___ DATA SECTION ___

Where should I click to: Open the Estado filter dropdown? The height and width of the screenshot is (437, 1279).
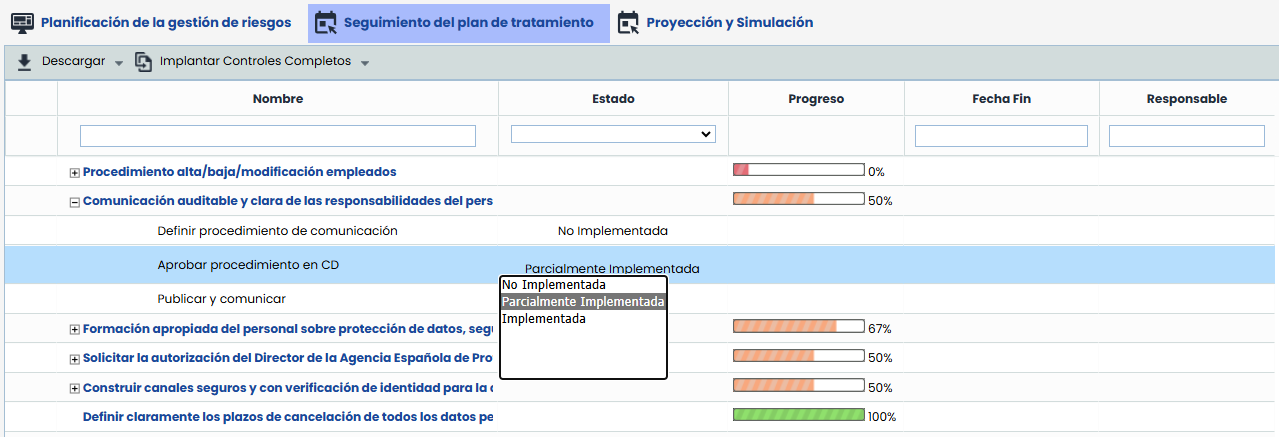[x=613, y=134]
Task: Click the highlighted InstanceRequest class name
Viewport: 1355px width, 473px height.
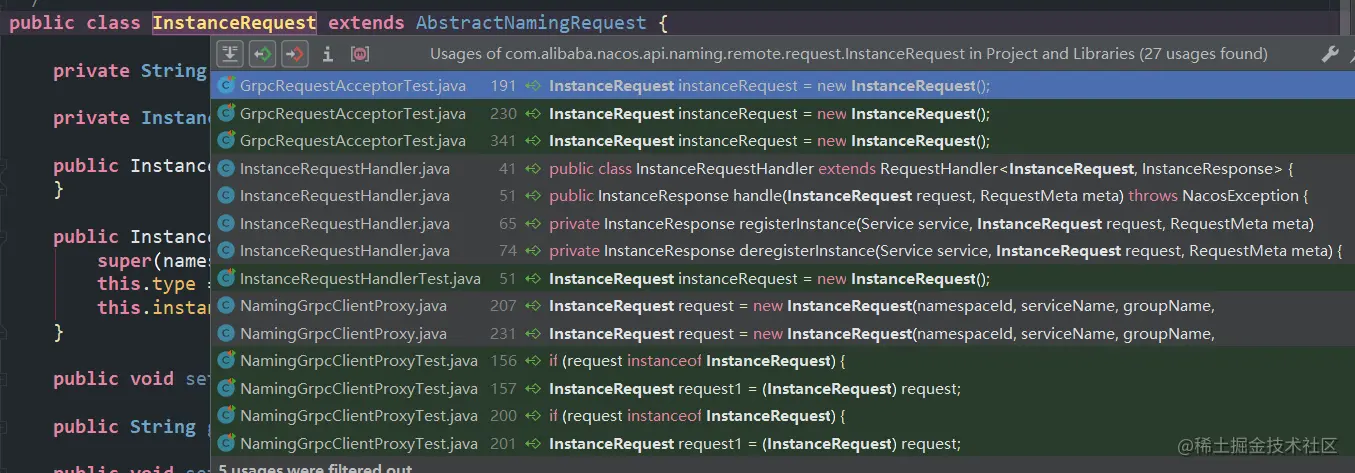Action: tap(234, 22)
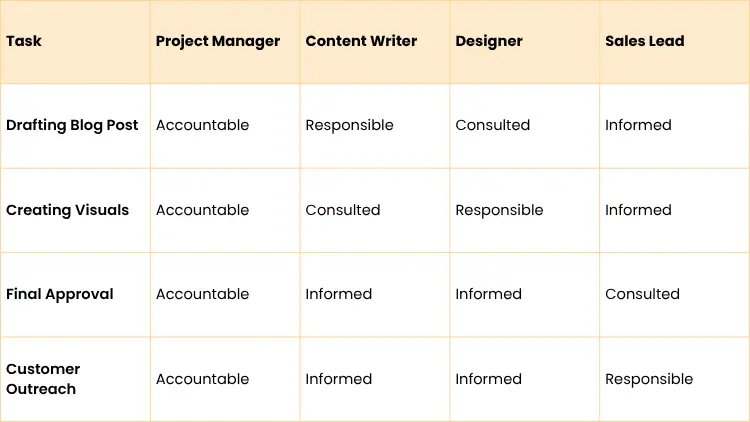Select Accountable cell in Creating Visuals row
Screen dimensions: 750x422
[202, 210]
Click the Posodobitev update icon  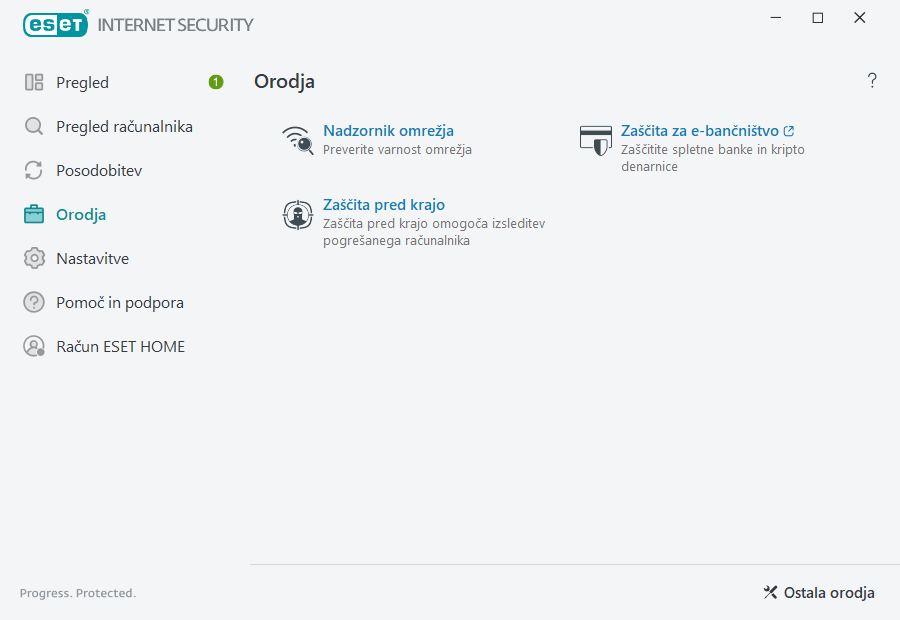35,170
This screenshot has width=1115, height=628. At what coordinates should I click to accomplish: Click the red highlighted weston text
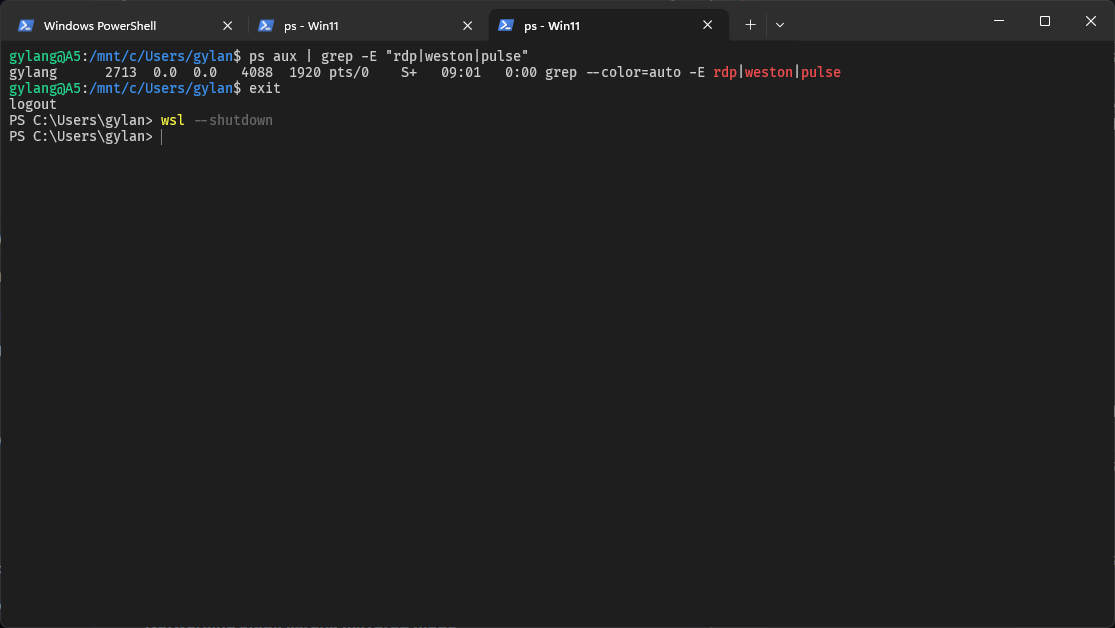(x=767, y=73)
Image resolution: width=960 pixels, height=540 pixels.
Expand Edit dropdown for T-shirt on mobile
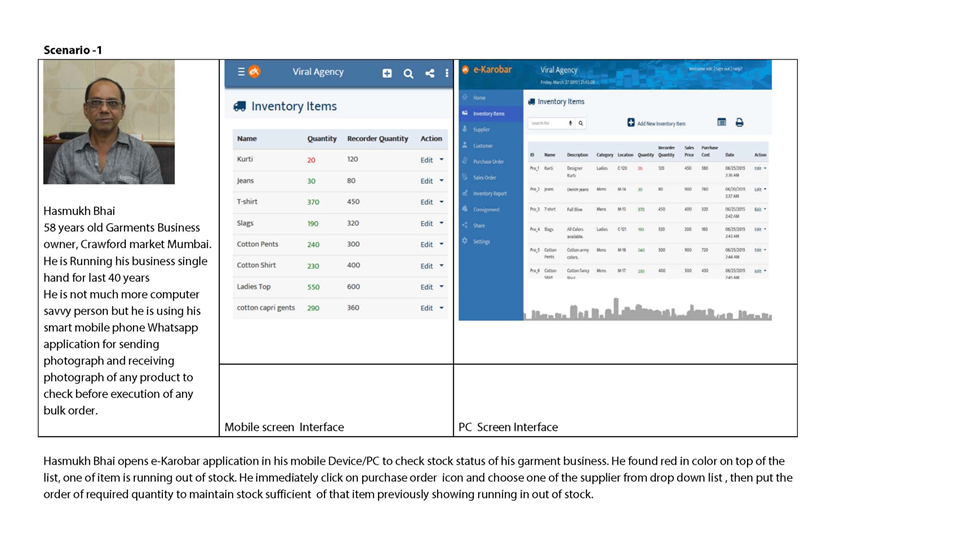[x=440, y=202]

___

§ **EXERCISE GOAL**
Set down again, exactly, the lines from the one with "This screenshot has" to the last line of the data, both included and pictures excluded.

§ **EXERCISE SOLUTION**
This screenshot has width=1115, height=628. At what coordinates should I click to accomplish: Click the red highlighted weston text
(x=767, y=73)
Image resolution: width=960 pixels, height=540 pixels.
Expand Edit dropdown for T-shirt on mobile
[x=440, y=202]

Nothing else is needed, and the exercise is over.